On a retrouvé plus de 100 000 tessons de céramique comme celui-ci à Erétrie, mais tous ne portent pas d’inscription, loin de là. Ces objets ont l’air anodins, et pourtant ce sont les attestations les plus anciennes de l’usage de l’alphabet grec: ce fragment date de 750 – 700 av. J.-C. Lors de banquets ou des soirées qui réunissaient les aristocrates, on buvait, on tenait des discours, on récitait de la poésie et les coupes circulaient. Certains y écrivaient leur nom grâce à un stylet, comme on le voit sur l’image. Emprunté aux Phéniciens, l’alphabet fut ensuite diffusé à travers les colonies grecques en Italie, être repris par les Etrusques, puis par les Romains. Même si, de manière générale, on a retrouvé bien davantage d’inscriptions à Athènes qu’à Erétrie, la production de l’Eubée est de bonne qualité. Il s’agit par exemple de décrets ou de listes de citoyens de la cité établies à l’occasion de recensements.
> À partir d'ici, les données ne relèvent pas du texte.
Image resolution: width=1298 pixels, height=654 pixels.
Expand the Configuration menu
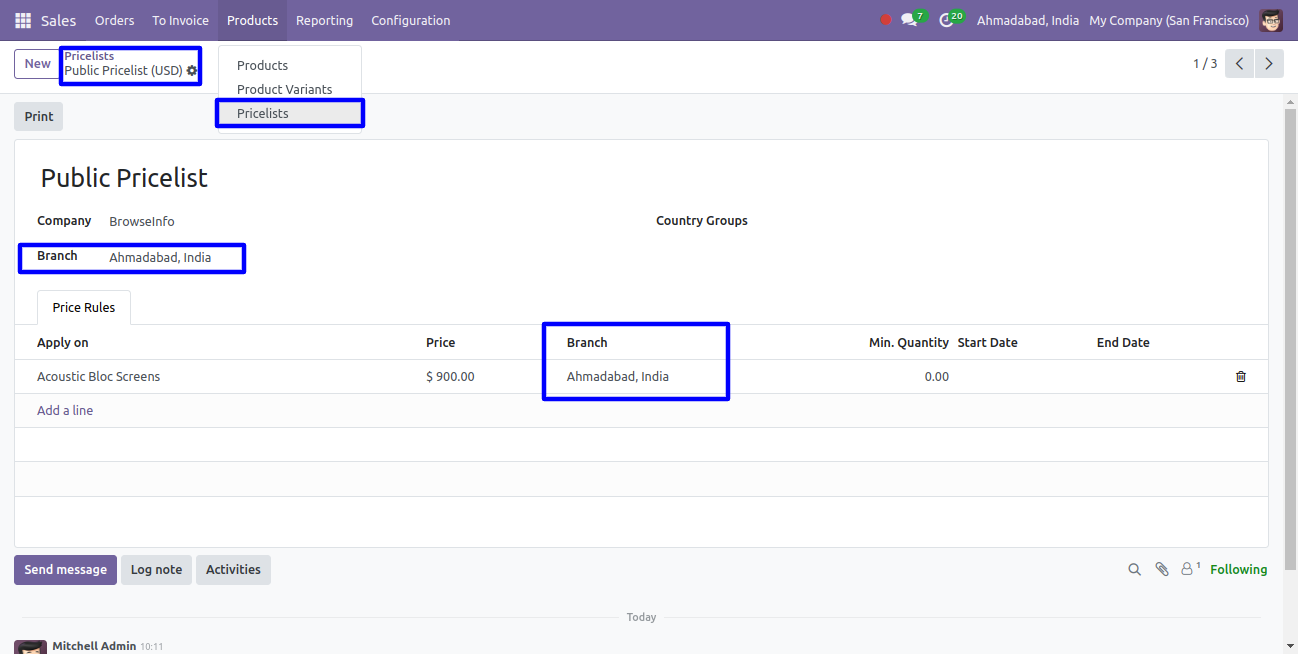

Ce qui permet d’étudier les filiations ou l’onomastique (soit les noms propres).
4) Trésor monétaire.
Une trouvaille exceptionnelle, si l’on considère qu’il s’agit d’un demi-kilo d’or qui date d’une époque où les objets prestigieux sont rares. Il s’agit de petits morceaux fondus. Deux interprétations sont possibles: un orfèvre pourrait avoir caché son or. L’archéologue Samuel Verdan penche plutôt pour une « proto-monnaie », soit l’esquisse d’un étalon qui aurait permis de réaliser des échanges avec les marchands orientaux. Cet ensemble constitue le plus ancien trouvé en Grèce. L’objet situé en bas à droite de l’image a été fondu dans une cupule de céramique: le lieu où cette opération a été réalisée a été découvert dans le temple d’Apollon à Erétrie.
5) Epinetron.
Cet objet de prestige était offert à la femme lors de son mariage, et l’accompagnait jusque dans la tombe. Il servait de protection de la cuisse et du genou ainsi que de surface de travail pour le travail de la laine. Dans ce cas, l’iconographie est d’une grande finesse, au point que son auteur est appelé « Peintre d’Erétrie ». Elle représente Alceste qui reçoit ses amies le jour suivant ses noces. Il est arrivé que d’autres epinetron, non décorés, aient été confondus avec des tuiles !
6) Amphore panathéanaïque.
Une des découvertes les plus spectaculaires faite à Erétrie. Neuf amphores ont été retrouvées entre 1969 et 1976, au sud de la Maison aux mosaïques. Ces récipients, remplis d’huile d’olive, étaient gagnés par les athlètes de diverses disciplines lors des fêtes des Grandes Panathénées, qui se déroulaient tous les quatre ans à Athènes en l’honneur de la divinité tutélaire de la ville.
7) Gorgone Méduse.
Cette applique est devenue l’un des symboles de l’Ecole suisse d’archéologie en Grèce. Elle se trouvait dans la Maison aux mosaïques.
8) Erote en terre cuite.
Plusieurs figurines de garçons potelés semblables à celle-ci, appelées Erotes, ont été retrouvées dans une tombe à chambre de type macédonien. Mesurant de 8 à 11 cm et réalisées en terre cuite, elles datent d’une période allant du dernier du IVe jusqu’au début du IIe siècle avant J.-C. Ces Erotes n’ont pas une position stable : étaient-ils accrochés au plafond de la tombe ? Le contexte de leur découverte est perdu, puisque ces pièces ont été vendues à la fin du XIXe siècle, tout comme le reste du mobilier qui se trouvait sur place.
9) Portrait d’un jeune Erétrien.
Cette tête couronnait une statue dont on n’a retrouvé que quelques fragments. Elle date de la période romaine d’Erétrie, alors petite bourgade prospère de l’Empire. En 212 après J.-C., les habitants de la ville deviennent citoyens romains grâce à l’édit de Caracalla. Dans les sources antiques, la cité est alors connue uniquement pour sa production de « terre d’Erétrie », un matériau un peu mystérieux qui sert à chauler les murs ainsi qu’en médecine. Elle est exportée un peu partout, et on peut supposer que des notables ont fait fortune grâce à ce commerce.